Whitman did not allow the negative reviews to discourage him, however, and released a second edition of Leaves of Grass in 1856 which added 20 new poems to the existing 12 and gave all 32 poems titles that contained the word “poem” seemingly out of spite for critics who claimed his work was “a series of utterances” rather than actual poetry. The 1860 edition added over 120 new poems to the collection including pieces about homosexuality that were controversial at the time but serve as significant foundations of gay American literature. He would continue revising Leaves of Grass until his death in 1891, producing a total of seven editions.

During the Civil War, Whitman spent much of his free time at hospitals offering companionship and comfort to the injured soldiers there before moving to Washington D.C. and serving as a nurse. When Whitman saw a name in the obituaries resembling that of his brother George’s, who had enlisted in the Union army, he traveled across the country to ensure his brother’s safety. He eventually located George mostly unharmed, but he had ended up on the battlefield to do so and had born eyewitness to the gruesomeness of field hospitals. The sight, along with his passion for abolition and American unity, had prompted Whitman to write the book Drum-Taps, which told of his experiences with the aftereffects of war and urged people towards enlistment. A sequel to Drum-Taps was published later on to include elegies Whitman wrote to Lincoln after his assassination, “When Lilacs Last in the Dooryard Bloom’d” and “O Captain! My Captain!” In 1866, Drum-Taps would be merged into Leaves of Grass.

▶ [Work to complete]
1. In the text on Whitman, replace "critics" with "detractors" and give the passage between "Whitman did not" and "of seven editions.", inclusive.
2. According to the text on Whitman, in what year was Drum-Taps merged into Leaves of Grass?
3. Write what comes next in the text on Whitman, picking up after its final sentence.

Stored data:
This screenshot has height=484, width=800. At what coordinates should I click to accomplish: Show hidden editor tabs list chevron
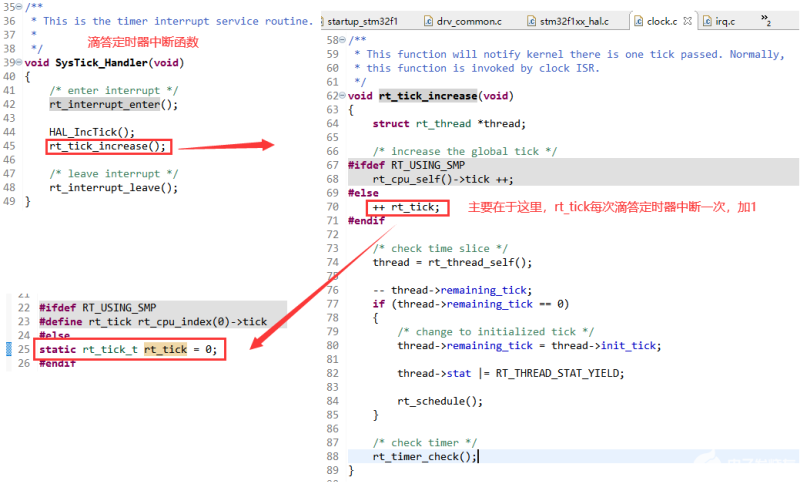tap(765, 20)
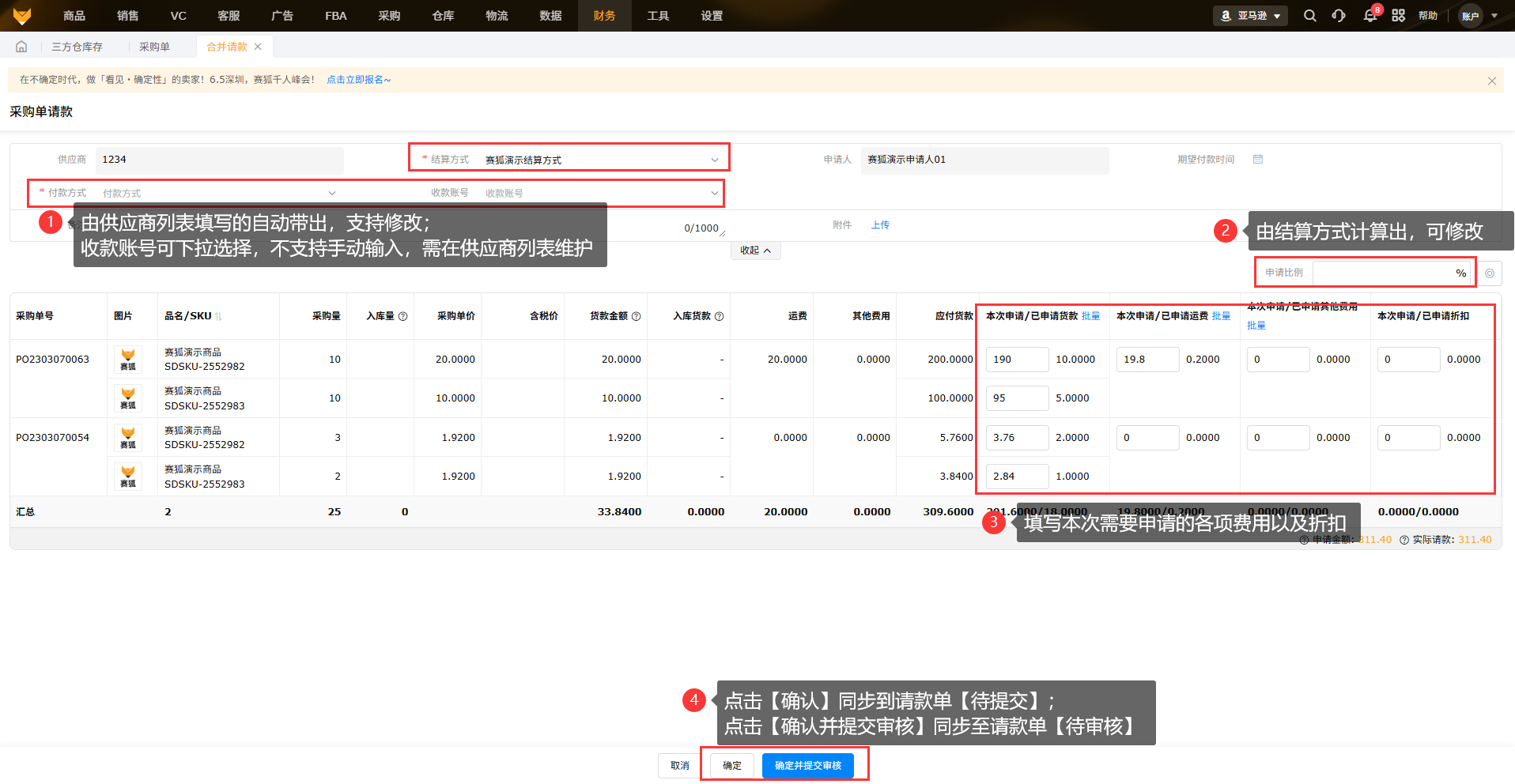Collapse the form with 收起
The image size is (1515, 784).
coord(755,251)
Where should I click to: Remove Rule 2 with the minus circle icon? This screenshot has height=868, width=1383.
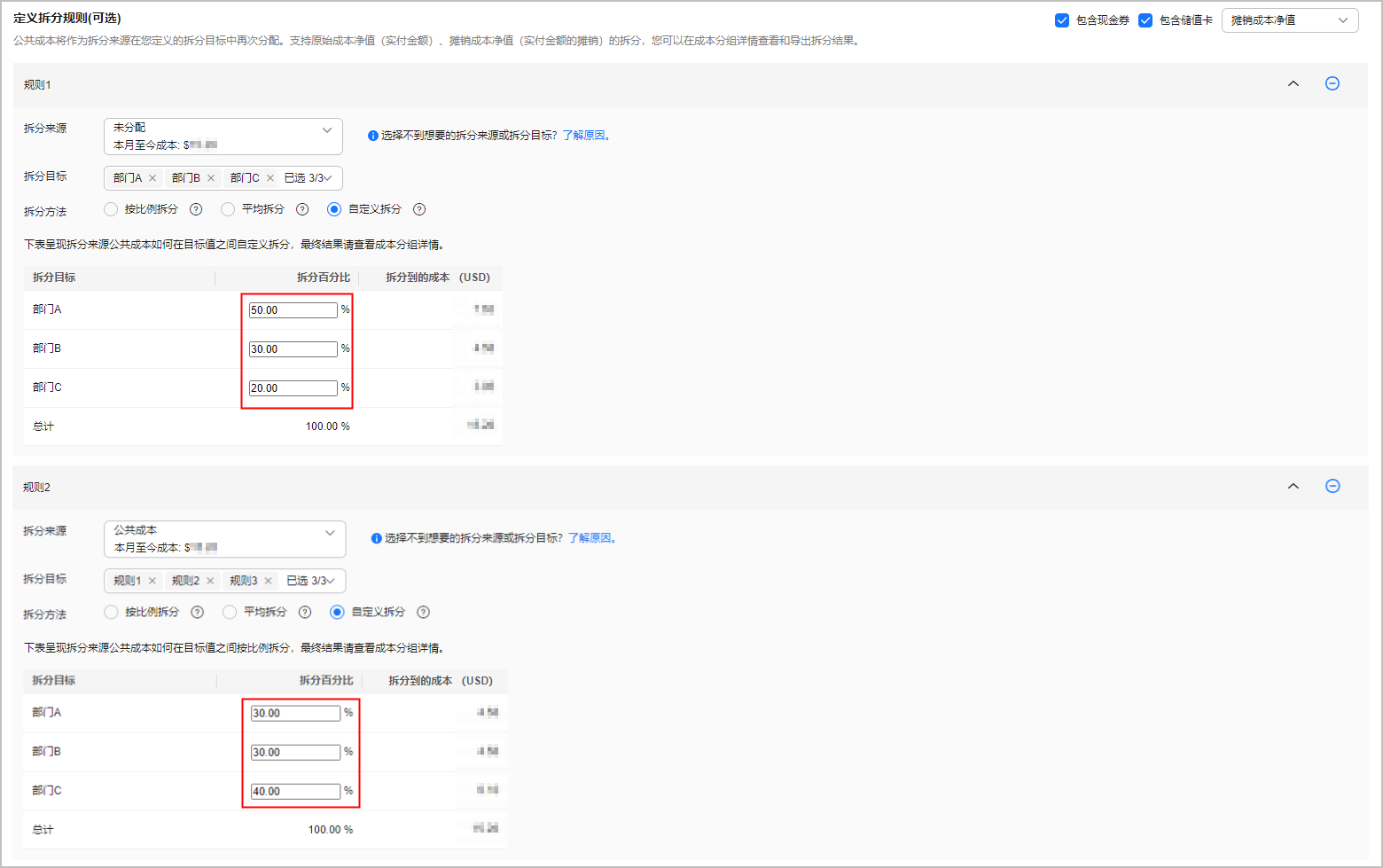pos(1332,486)
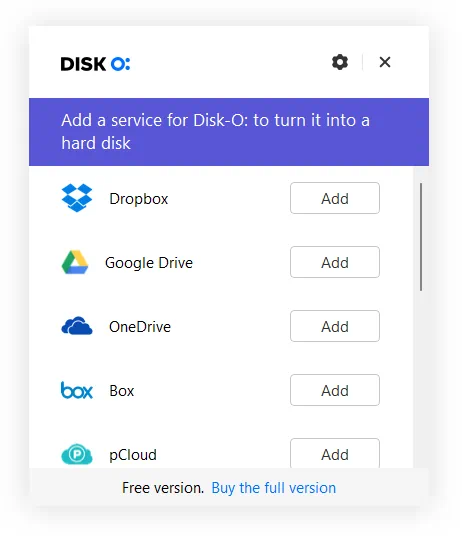This screenshot has width=462, height=536.
Task: Add the Google Drive service
Action: (335, 262)
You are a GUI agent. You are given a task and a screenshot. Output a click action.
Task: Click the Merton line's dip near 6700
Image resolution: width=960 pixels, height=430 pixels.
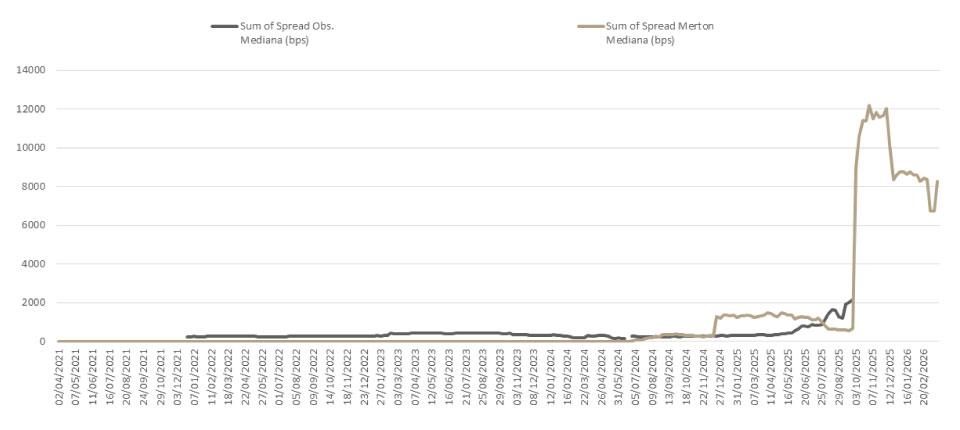point(932,211)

▶ [Answers given]
1.
Whitman did not allow the negative reviews to discourage him, however, and released a second edition of Leaves of Grass in 1856 which added 20 new poems to the existing 12 and gave all 32 poems titles that contained the word “poem” seemingly out of spite for detractors who claimed his work was “a series of utterances” rather than actual poetry. The 1860 edition added over 120 new poems to the collection including pieces about homosexuality that were controversial at the time but serve as significant foundations of gay American literature. He would continue revising Leaves of Grass until his death in 1891, producing a total of seven editions.

2. 1866

3.
In 1871, Whitman published Passage to India, a collection of 75 poems celebrating the engineering, architectural, and mechanical achievements of the United States, and Democratic Vistas, which criticized the refusal to extend voting rights to African American men and the materialism and consumerism that had risen in popularity after the war. Similarly, he would publish Memoranda During the War in 1876 to urge people against a growing sentiment of racism and anti-immigration and towards a unity of all men.  

Ten years before his death but only three years before he had come to anticipate it, Whitman wrote his final work (not including a deathbed edition of Leaves of Grass) in 1882, an autobiography in prose called Specimen Days that focused largely on his time aiding injured soldiers during the war and reflections on nature. Whitman passed on March 26, 1892 at the age of 72.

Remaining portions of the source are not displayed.